UK Plod are far, far too busy hounding people for "thought crimes ..they can't even prosecute the morons who use Mobile phones whilst driving .. or the moronettes who brush their hair, or apply make-up whilst behind the wheel ..

Those kind of things tend to get dumped in the "too difficult" tray ..

Its much easier to rely on Speed Cameras, which obligingly provide photographic evidence, thus saving the idle numpties having to endure the fuss & bother of attending Court & actually giving verbal evidence ..

J Bonington Jagworth said...

"as a woman fiddled with her card to pay for flowers and a pint of milk"

I'm not a mysogynist, honestly, but why do they all wait until it's time to pay before conducting a search for the means to do it? These so-called multi-taskers never think to get their purse or card ready for the inevitable requirement while they're waiting in the queue, do they?!

J Bonington Jagworth said...

Oops! That little outburst was meant to be followed by a 'rant off' switch, which Blogger has tried to interpret as HTML...

bayard said...

I blame the compensation culture, ambulance-chasing lawyers and the insurance companies. No-one is prepared to admit that they are wrong any more, in case they get sued and from there it's only a short hop to never saying sorry at all.

Bucko said...

Lenko - If you want to fight bad spelling, why not include txt spk and CAPSLOCK.

Dick Puddlecote said...

Haddock: I'd argue that they shouldn't even be bothering with those unless harm is proven or very likely, but then I'm like that.

JBJ: Yes, I've noticed that. We're teasing out a lot of frustrations here, aren't we? ;-)

Bayard: It's not too big a leap to think that. Well observed.

Furor Teutonicus said...

Dick Puddlecote said...

Furor: Sounds authoritarian as fuck, but how do they rate for knuckle-headed lowlifes?

Getting more. BUT not from the Born and bred Germans.

THAT should say a lot if you read between the lines!

But "Authoritarian"??

No. It has to do with the respect to others. It is....WAS normal practice at one time, as I think the point of your post was saying.

NO! We do not go prosecuting people for not saying "sorry", But if the other one turns around and calls you an arsehole, the we have redress.

It must also be pointed out, that whilst it is not as rare as rocking horse shit, it IS used sparingly.

J Bonington Jagworth said...

DP "But are such qualities still going to be respected in the future?"

You may well ask. Our lad did say he'd been accused of 'talking posh', but whether this was because he used a word of more than two syllables or failed to employ enough glottal stops, I'm not sure. Tricky things, schools.

Dick Puddlecote said...

Furor: Don't get me wrong, I'm not knocking it entirely, I'd just prefer if an approach more rooted in education was used.

I do so hate the stick, you see. ;-)

Furor Teutonicus said...

Dick. Aye. but we do not have libel and slander laws, which normally you have to be quids in with your bank to fund. Here any one can do it...FREE.

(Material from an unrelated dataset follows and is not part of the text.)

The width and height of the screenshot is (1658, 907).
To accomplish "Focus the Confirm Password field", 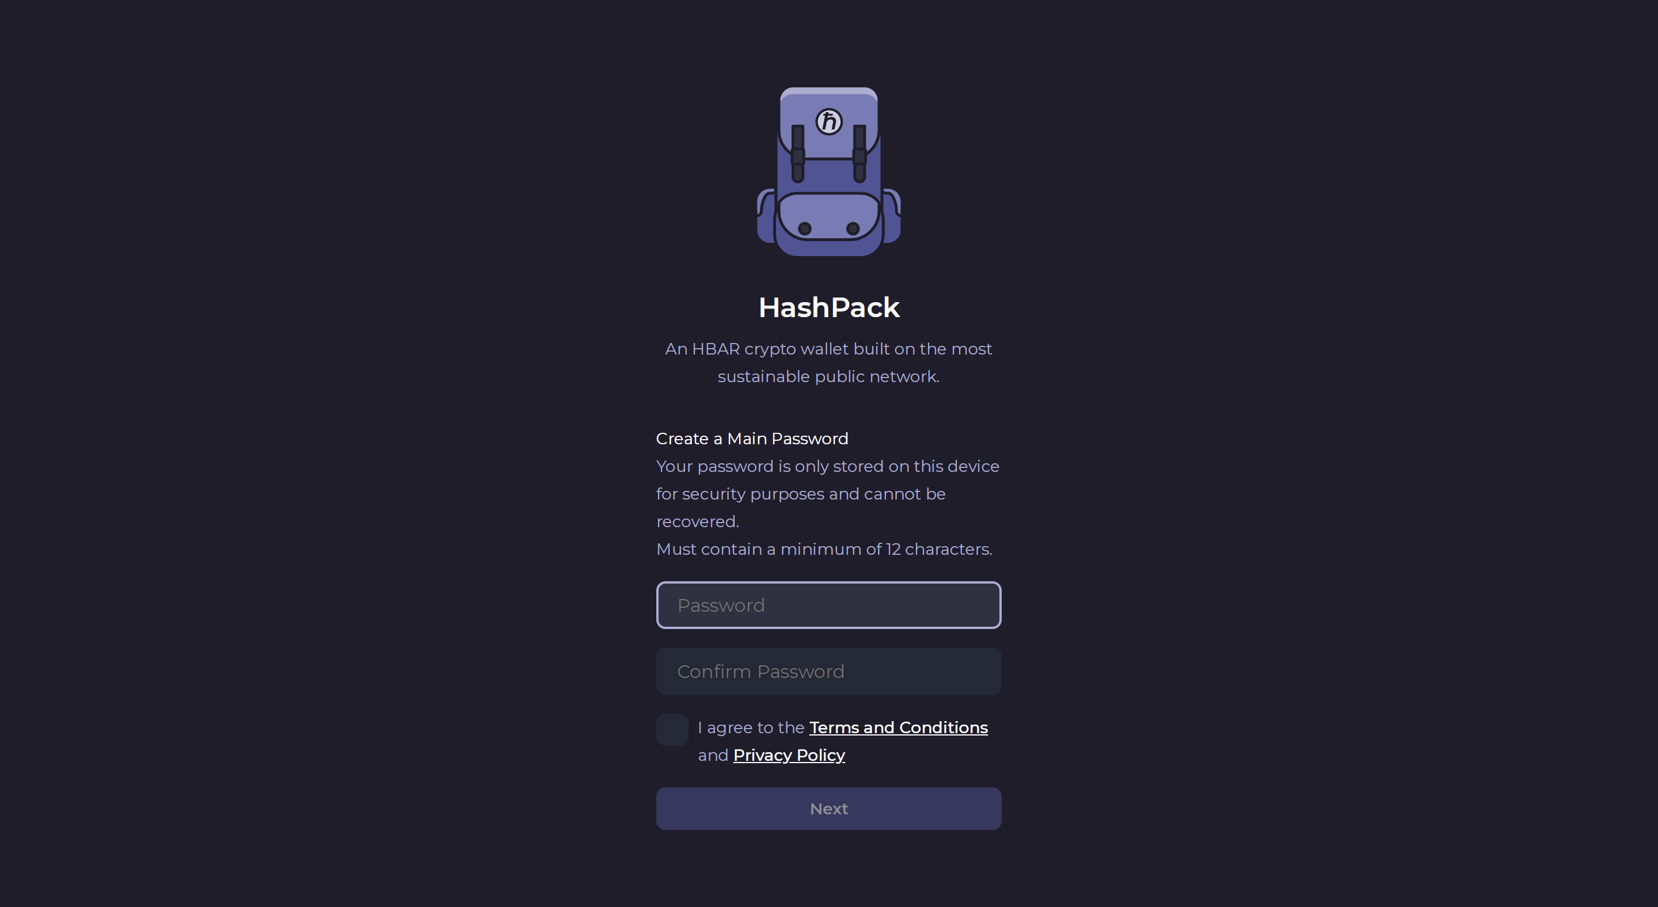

You have to pay if you loose, but that goes for any law, and we DO now get "no win no fee" solicitors.

J Bonington Jagworth said...

"as a woman fiddled with her card to pay for flowers and a pint of milk"

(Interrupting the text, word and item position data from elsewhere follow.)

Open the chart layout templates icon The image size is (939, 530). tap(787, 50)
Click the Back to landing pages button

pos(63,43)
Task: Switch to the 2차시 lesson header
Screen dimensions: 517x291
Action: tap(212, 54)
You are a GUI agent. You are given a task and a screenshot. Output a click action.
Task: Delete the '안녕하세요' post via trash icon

I'm not a mysogynist, honestly, but why do they all wait until it's time to pay before conducting a search for the means to do it?

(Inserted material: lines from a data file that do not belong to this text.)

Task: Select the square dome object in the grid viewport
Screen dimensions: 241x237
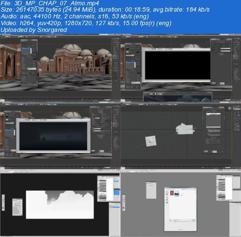Action: pos(151,141)
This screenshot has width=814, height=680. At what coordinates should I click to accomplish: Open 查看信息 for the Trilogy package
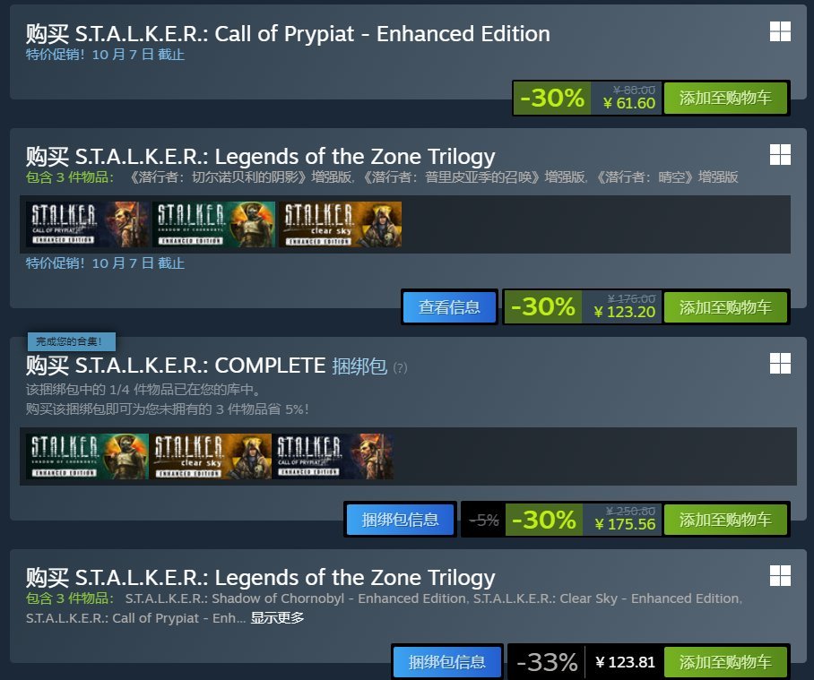point(449,307)
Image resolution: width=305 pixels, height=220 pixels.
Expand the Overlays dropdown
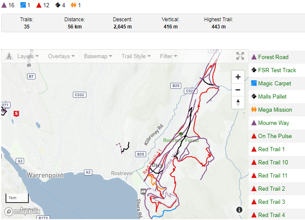tap(61, 56)
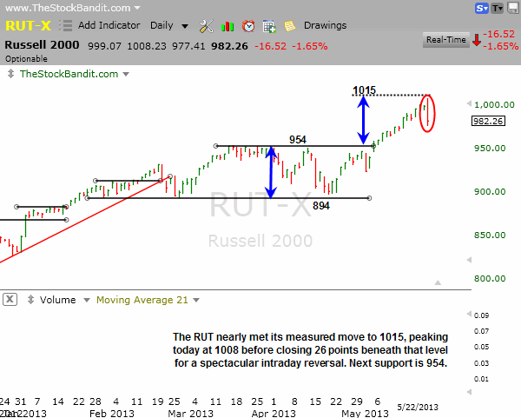Open the chart settings wrench tool
The image size is (521, 418).
coord(206,26)
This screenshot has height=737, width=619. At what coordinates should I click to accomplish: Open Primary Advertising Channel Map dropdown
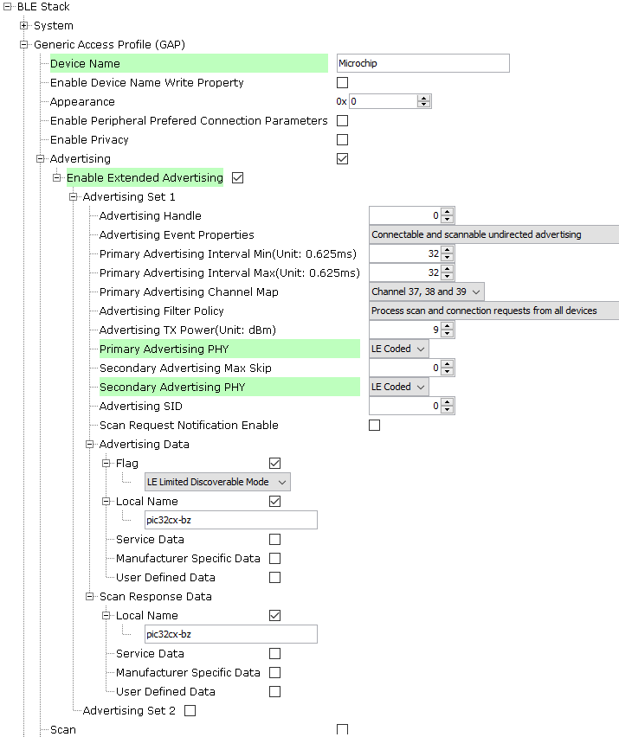[x=426, y=292]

Even WORSE. Why is it always a bloody Woman, that with a queue of a thousand people behind her, at the only till open two minutes before closing on a bank holiday Saturday, or christmas eve, insists, that "in order to help the poor girl on the till", in paying for six months worth of shopping in pennies and Ha'pennies, and then after counting them all out, finds she is twopence ha'penny short, so fishes them all back into her purse, then hands over a €500 note, which has to be checked by the manager, who, naturally, happens to be in his office getting pissed and is "unavailable" for half an hour, and THEN the cashier finds she can not change it any way?

J Bonington Jagworth said...

It's that look of surprise on their faces when they have to pay that gets me! Were they expecting to be waved through?

Furor Teutonicus said...

J Bonington Jagworth. It would appear we are on very much the same wavelength.

My Wife now refuses to go into a supermarket with me. Because as you may have noticed, I am not afraid to TELL people when they are being dick heads.